Caniforms include a basal split between wolves and bears + seals + raccoons + minks. Essentially these topologies are quite similar to the LRT, only in the opposite order with cats and dogs nesting in basal nodes, while minks and mongooses nest in derived nodes.

Notice the relatively flipped topologies
Can we blame this on the choice of an outgroup? On the lack of fossil taxa? On the inadequacies of DNA analyses across large clades? Or a little of all three?

Note that
Talpa, the extant Eastern mole, and Mondelphis, the extant gray short-tailed opossum were excluded a priori from the Eizirik study, but revealed by the large gamut analysis of the LRT, which minimizes a priori assumptions such as these.

Also using molecules
Wesley-Hunt and Flynn 2005 found a similar topology to the Eizirik study, turning the order recovered by the LRT on its head, with opossum-like carnivores (civets, minks) in derived nodes. This study used a variety of outgroups (Manis, ElephasLoxodonta, Equus, Bos, Sus, Homo) rather than Monodelphis. Results did not change the topology within the Carnivora.
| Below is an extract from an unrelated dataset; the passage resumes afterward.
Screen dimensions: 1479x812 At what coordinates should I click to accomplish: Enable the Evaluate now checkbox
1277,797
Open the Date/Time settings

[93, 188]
Now is a good time to ask yourself,
Why did they use such silly, useless and obviously wrong outgroups rather than seek the one true plesiomorphic outgroup?

This is exactly why
this blog and ReptileEvolution.com were created — to throw back the curtain on such odd practices, methods and choices — AND produce viable alternative answers. These are experiments you can repeat yourself, BTW.

Let’s not forget
moles (Fig. 3) are carnivores, too!

Figure 2. Talpa the Eastern mole nests in the LRT with Herpestes the mongoose.

Figure 2. Talpa the Eastern mole nests in the LRT with Herpestes the mongoose.

References
Eizirik E, Murphy WJ, Koepfli KP, Johnson WE, Dragoo JW and O’Brien SJ 2010. Pattern and timing of the diversification of the mammalian order Carnivora inferred from multiple nuclear gene sequences. Molecular Phylogenetics and Evolution 56:49–63.
Wesley-Hunt GD and Flynn JJ 2005. Phylogeny of the Carnivores. Journal of Systematic Palaeontology. 3:1–28.